(Record set)
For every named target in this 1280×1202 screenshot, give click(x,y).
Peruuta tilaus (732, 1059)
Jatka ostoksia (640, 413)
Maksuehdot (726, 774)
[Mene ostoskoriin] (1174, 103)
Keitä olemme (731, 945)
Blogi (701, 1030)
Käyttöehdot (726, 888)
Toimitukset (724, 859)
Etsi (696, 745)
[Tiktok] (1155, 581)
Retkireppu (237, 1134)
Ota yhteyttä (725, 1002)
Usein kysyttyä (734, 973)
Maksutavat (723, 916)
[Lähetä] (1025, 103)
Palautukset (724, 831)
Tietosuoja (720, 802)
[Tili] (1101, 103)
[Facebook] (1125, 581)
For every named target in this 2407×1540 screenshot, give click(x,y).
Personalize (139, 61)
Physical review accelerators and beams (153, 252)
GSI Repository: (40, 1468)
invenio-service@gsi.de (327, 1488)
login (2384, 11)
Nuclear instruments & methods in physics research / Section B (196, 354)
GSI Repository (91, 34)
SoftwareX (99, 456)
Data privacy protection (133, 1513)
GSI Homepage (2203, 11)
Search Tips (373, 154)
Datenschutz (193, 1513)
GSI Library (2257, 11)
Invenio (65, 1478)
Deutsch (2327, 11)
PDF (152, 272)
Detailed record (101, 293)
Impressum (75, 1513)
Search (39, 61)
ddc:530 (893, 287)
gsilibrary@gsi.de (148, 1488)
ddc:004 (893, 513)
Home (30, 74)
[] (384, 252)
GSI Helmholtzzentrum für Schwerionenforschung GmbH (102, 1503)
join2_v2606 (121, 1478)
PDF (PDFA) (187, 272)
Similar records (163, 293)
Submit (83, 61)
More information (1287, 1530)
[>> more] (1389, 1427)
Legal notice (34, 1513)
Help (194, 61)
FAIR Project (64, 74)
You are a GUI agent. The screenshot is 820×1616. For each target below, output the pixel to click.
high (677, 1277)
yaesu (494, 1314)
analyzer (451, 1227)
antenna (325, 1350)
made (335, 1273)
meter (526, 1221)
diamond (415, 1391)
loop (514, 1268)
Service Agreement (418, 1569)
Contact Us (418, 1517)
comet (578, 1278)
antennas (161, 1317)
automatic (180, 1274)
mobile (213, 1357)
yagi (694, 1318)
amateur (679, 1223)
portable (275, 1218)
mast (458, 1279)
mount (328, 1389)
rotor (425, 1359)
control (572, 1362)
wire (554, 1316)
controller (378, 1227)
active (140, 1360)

(Exercise description) In the data above, repeat exactly each line from the first through the line that contains "Käyttöehdot (726, 888)", and give nothing else.

(Final answer)
For every named target in this 1280×1202 screenshot, give click(x,y).
Peruuta tilaus (732, 1059)
Jatka ostoksia (640, 413)
Maksuehdot (726, 774)
[Mene ostoskoriin] (1174, 103)
Keitä olemme (731, 945)
Blogi (701, 1030)
Käyttöehdot (726, 888)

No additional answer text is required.